● Bacaan
Entri Populer

Sunday, April 8, 2012

FOLLOWING JESUS: Pay the Cost (Matius 8:21-22)

Dalam sebuah acara penghiburan, ada seorang anak yang beragamakan Kristen.  Namun ayahnya yang meninggal itu adalah seorang yang masih belum percaya kepada Kristus, sehingga almarhum menggunakan upacara keagamaannya.  Pada waktu itu, ada seorang jemaat bertanya kepada saya demikian: “Pak, tahu gak semua anak-anaknya itu adalah orang Kristen, bukankah seorang yang sudah menjadi orang Kristen tidak boleh melakukan ritual - agama ayahnya - tersebut?”  Menurut Bapak bagaimana? Lalu jemaat yang lainnya juga mengatakan: “Memang sulit yah pak, kalau kita jadi anak itu dan tidak melakukan hal tersebut maka kita akan dianggap sebagai anak yang tidak berbakti, dan akhirnya akan terjadi perselisihan dalam keluarga.”
Kemudian dalam sebuah kelas katekisasi, seorang remaja mengatakan bahwa ia dipaksa oleh keluarganya untuk mengikuti ritual agama keluarga mereka yang bertentangan dengan iman kekristenan (seperti: sembahyang kepada nenek moyang).  Ia mengatakan bahwa, ia terpaksa melakukannya . . . dan ia berkata kepada dirinya sendiri bahwa setelah orang yang memaksanya itu “tidak ada lagi,” ia akan membersihkan rumahnya dari ritual-ritual tersebut.
Menanggapi pertanyaan dan pernyataan tersebut, seringkali kasus-kasus praktis dalam kehidupan ini dapat menimbulkan dilema dalam iman kita.  Karena itu, ketika saya mendengarkan kisah-kisah tersebut saya kembali teringat dengan  sebuah bagian Firman Tuhan yang terambil dari Matius 8:21-22.  Melalui tulisan ini saya akan mengulas kembali mengenai maksud perkataan Tuhan Yesus dalam bagian ini.  Setelah itu saya akan memberikan implikasi (dampak) dan relevansi perkataan Tuhan Yesus dalam Matius 8:21-22 dengan kisah di atas.  Kemudian di bagian akhir saya akan memberikan kesimpulan.

LATAR BELAKANG MATIUS 8:21-22
Pada perikop ini, jelas sekali bahwa Tuhan Yesus mengajarkan mengenai HARGA yang harus dibayar oleh orang-orang yang ingin mengikuti Dia.  Dengan kata lain, Tuhan Yesus ingin mengingatkan kembali para pembacanya mengenai PEMURIDAN yang SEJATI.  Melalui bagian ini, kita melihat ada seorang murid Tuhan Yesus - kemungkinan besar bukan salah satu dari kedua belas murid Tuhan Yesus, tapi seseorang dari sekumpulan besar orang-orang yang ingin mengikuti Tuhan Yesus[1] -  Seorang murid itu meminta kepada Tuhan Yesus untuk menguburkan ayahnya, baru setelah itu ia akan mengikuti-Nya.  Namun Tuhan Yesus mengatakan kepadanya, “Ikutlah Aku dan biarlah orang-orang mati menguburkan orang-orang mati mereka.”

● Data Tersedia
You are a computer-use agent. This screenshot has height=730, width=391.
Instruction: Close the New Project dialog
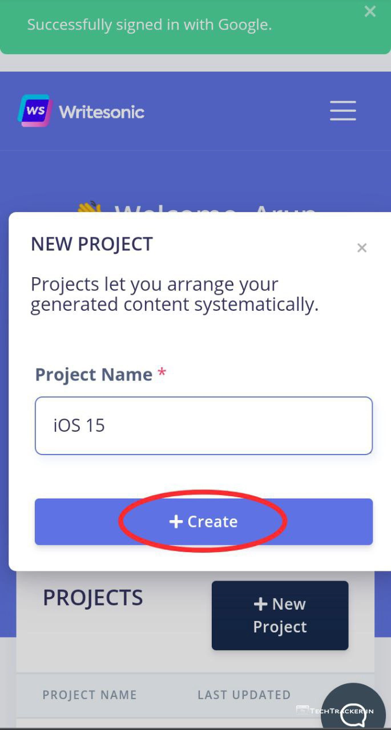(361, 248)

● Soal Latihan
Salin kembali bagian bacaan tentang harga mengikut Yesus yang dimulai dari "Menanggapi pertanyaan dan" dan diakhiri dengan "akan memberikan kesimpulan.", lalu ganti "dilema" dengan "kebimbangan". Daftar di atas merupakan bahan tersendiri yang terpisah dari bacaan.

● Hasil Pengerjaan
Menanggapi pertanyaan dan pernyataan tersebut, seringkali kasus-kasus praktis dalam kehidupan ini dapat menimbulkan kebimbangan dalam iman kita.  Karena itu, ketika saya mendengarkan kisah-kisah tersebut saya kembali teringat dengan  sebuah bagian Firman Tuhan yang terambil dari Matius 8:21-22.  Melalui tulisan ini saya akan mengulas kembali mengenai maksud perkataan Tuhan Yesus dalam bagian ini.  Setelah itu saya akan memberikan implikasi (dampak) dan relevansi perkataan Tuhan Yesus dalam Matius 8:21-22 dengan kisah di atas.  Kemudian di bagian akhir saya akan memberikan kesimpulan.